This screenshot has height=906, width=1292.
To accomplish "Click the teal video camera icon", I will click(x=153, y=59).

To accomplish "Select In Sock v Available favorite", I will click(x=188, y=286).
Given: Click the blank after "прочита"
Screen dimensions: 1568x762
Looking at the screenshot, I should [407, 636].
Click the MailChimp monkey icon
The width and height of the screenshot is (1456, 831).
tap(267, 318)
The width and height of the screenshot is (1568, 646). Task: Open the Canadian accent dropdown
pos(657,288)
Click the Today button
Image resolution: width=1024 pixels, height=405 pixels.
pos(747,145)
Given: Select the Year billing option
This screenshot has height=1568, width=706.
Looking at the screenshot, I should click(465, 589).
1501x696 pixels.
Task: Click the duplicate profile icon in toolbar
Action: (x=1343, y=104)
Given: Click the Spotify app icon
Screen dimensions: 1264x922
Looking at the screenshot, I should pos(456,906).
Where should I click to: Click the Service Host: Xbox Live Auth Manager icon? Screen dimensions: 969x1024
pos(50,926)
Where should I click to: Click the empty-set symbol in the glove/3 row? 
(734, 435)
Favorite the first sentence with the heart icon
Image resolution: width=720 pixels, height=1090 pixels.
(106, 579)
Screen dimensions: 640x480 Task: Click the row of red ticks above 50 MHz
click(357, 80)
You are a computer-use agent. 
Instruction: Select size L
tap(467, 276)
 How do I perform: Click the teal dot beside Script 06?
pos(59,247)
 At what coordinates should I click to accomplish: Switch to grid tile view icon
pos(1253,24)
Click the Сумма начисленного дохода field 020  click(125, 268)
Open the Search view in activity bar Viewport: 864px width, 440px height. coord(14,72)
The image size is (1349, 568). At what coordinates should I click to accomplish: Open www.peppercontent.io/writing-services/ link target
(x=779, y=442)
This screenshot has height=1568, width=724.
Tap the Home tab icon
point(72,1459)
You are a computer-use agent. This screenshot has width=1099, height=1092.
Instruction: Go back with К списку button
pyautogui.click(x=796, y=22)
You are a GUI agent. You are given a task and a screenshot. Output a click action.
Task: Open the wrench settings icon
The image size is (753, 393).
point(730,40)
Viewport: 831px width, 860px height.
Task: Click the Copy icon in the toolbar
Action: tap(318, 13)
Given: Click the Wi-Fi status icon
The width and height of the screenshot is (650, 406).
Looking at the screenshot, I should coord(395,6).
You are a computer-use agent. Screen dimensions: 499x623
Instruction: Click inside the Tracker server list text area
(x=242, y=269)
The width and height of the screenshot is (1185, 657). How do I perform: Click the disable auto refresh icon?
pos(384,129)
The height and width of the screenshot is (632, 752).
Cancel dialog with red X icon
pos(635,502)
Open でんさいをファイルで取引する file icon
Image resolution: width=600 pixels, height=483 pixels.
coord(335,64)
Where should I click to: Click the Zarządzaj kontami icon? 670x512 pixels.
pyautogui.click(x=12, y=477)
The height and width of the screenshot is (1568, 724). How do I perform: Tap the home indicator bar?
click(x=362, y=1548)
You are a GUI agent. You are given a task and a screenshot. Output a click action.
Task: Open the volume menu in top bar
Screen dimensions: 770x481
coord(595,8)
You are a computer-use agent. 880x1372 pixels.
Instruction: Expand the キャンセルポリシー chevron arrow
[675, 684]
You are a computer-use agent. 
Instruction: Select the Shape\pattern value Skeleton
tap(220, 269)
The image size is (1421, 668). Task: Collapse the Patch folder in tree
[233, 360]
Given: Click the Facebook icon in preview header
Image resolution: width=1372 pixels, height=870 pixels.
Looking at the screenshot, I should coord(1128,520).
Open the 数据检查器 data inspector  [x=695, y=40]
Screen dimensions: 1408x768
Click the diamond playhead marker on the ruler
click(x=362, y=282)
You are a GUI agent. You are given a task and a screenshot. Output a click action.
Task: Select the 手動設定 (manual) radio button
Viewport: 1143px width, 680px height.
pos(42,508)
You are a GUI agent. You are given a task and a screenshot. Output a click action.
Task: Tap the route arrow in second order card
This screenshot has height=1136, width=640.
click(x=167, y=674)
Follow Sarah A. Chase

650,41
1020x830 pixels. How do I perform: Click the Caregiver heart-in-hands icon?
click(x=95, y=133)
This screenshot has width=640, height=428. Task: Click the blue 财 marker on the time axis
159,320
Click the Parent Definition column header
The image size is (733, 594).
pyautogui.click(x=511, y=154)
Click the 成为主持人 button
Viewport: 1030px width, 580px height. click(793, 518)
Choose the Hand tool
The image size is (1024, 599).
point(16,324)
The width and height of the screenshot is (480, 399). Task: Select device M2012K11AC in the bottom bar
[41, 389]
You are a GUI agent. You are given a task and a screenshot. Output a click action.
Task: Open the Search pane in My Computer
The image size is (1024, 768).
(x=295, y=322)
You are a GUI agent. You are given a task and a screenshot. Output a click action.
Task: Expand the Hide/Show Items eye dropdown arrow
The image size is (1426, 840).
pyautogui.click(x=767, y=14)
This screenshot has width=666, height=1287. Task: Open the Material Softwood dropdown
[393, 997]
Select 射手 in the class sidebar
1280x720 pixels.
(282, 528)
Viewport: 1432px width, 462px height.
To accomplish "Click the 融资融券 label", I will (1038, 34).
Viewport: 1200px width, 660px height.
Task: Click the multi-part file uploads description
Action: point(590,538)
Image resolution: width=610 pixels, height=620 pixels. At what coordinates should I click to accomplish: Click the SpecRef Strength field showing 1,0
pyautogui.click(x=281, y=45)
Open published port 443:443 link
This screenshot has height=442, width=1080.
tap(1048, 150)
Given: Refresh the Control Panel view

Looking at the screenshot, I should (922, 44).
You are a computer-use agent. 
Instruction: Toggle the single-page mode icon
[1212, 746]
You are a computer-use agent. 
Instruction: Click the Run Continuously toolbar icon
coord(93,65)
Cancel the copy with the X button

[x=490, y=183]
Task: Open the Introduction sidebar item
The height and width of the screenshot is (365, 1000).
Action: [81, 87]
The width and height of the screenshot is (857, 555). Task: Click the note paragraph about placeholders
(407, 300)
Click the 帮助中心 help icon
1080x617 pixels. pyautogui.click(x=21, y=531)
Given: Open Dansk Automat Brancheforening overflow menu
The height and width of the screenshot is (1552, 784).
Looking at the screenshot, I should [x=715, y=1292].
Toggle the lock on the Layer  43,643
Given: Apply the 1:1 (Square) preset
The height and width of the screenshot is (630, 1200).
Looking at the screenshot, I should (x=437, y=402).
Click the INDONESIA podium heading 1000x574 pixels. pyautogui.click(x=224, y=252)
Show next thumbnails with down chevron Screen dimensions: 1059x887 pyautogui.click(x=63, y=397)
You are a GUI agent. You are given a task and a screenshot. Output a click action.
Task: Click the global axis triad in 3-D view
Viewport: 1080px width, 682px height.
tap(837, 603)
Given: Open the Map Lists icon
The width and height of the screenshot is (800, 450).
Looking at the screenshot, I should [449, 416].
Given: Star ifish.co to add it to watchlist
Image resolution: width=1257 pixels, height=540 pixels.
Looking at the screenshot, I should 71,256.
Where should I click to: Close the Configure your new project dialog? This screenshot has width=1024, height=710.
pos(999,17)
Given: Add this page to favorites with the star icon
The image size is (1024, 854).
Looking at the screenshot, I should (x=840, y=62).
#####
:: Your assignment ::
Wherever the string "header" appears in the data above, report the whole line.

:: Solution below ::
Given: Click the Facebook icon in preview header
Click the Parent Definition column header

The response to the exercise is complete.